Gardiner was born on May 29, 1784, the son of Abraham Gardiner (1763–1796) and Phebe Dayton (1757–1810). He was a descendant of Lion Gardiner (1599–1663) who was an early English settler and soldier that founded the first English settlement in what became the state of New York on Long Island, including Gardiners Island. He graduated from Yale University in 1804 along with future U.S. Senator from South Carolina, John Calhoun.
He practiced law for several years, but beginning in 1815 when he married Juliana McLachlan, one of the wealthiest women in New York, he managed her extensive real estate holdings in Manhattan. He was elected to one four-year term as a member of the New York State Senate representing the 1st District of Suffolk County from 1824 to 1828. Gardiner was a supporter of John Quincy Adams, member of the People's Party, which was opposed to the emerging Democratic Party, led by Andrew Jackson.
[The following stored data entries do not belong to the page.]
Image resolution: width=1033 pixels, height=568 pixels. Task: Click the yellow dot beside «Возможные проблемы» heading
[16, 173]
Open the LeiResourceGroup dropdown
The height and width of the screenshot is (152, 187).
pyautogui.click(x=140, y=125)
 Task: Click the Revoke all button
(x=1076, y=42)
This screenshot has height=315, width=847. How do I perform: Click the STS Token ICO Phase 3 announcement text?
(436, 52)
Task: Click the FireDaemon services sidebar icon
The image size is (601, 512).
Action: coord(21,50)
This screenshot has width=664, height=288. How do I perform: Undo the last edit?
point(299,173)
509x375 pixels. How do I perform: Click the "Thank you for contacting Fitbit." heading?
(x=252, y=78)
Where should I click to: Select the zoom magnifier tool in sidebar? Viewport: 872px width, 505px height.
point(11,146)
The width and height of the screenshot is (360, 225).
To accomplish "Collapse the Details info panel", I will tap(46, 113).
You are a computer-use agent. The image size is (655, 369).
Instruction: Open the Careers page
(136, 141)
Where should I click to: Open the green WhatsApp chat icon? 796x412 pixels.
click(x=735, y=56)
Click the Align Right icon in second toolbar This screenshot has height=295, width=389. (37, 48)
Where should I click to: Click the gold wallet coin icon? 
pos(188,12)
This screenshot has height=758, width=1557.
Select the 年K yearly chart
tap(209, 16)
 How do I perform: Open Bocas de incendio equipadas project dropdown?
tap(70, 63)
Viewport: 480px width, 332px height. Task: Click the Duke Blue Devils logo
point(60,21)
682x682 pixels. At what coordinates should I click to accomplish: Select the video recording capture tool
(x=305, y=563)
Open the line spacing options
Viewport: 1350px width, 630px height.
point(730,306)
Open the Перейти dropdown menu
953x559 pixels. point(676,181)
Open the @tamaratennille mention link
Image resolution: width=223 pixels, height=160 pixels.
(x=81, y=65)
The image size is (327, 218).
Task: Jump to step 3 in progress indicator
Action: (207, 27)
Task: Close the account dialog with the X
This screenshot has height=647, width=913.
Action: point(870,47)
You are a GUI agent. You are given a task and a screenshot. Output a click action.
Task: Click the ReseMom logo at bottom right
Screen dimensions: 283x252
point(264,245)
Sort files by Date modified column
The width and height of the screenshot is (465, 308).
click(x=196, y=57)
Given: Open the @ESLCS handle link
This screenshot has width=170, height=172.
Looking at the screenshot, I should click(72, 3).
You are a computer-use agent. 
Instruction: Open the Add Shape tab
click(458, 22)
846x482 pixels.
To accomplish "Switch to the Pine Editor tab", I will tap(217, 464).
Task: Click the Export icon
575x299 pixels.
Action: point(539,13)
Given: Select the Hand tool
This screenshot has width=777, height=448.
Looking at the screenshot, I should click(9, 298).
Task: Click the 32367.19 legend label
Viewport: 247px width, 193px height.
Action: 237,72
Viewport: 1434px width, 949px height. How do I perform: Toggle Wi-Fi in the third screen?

He later lived at 430 Lafayette Street in Manhanttan, "when that sections was one of the social centres of the city".
In the 1840s, he took his family to Washington, D.C., for several months of the year, in part to find an appropriate husband for his daughter Julia. His family became part of the social circle of President John Tyler and his family.
Gardiner died in an explosion aboard the USS Princeton on February 28, 1844. President Tyler had proposed to his daughter Julia in February 1843. She had refused him at first but sometime in 1843 they agreed to marry at some future time out of respect for the fact that the President had only been a widow since September 1842. David Gardiner and his daughters Julia and Margaret were aboard a pleasure cruise on the Potomac River. As the USS Princeton neared Mount Vernon, a cannon that was being demonstrated exploded, killing Gardiner and five others. Funeral services for the five white victims were held in the East Room of the White House. Gardiner was interred in the Public Vault at the Congressional Cemetery in Washington, D.C. His remains were later moved to the Gardiner family plot at the South End Cemetery in East Hampton, New York.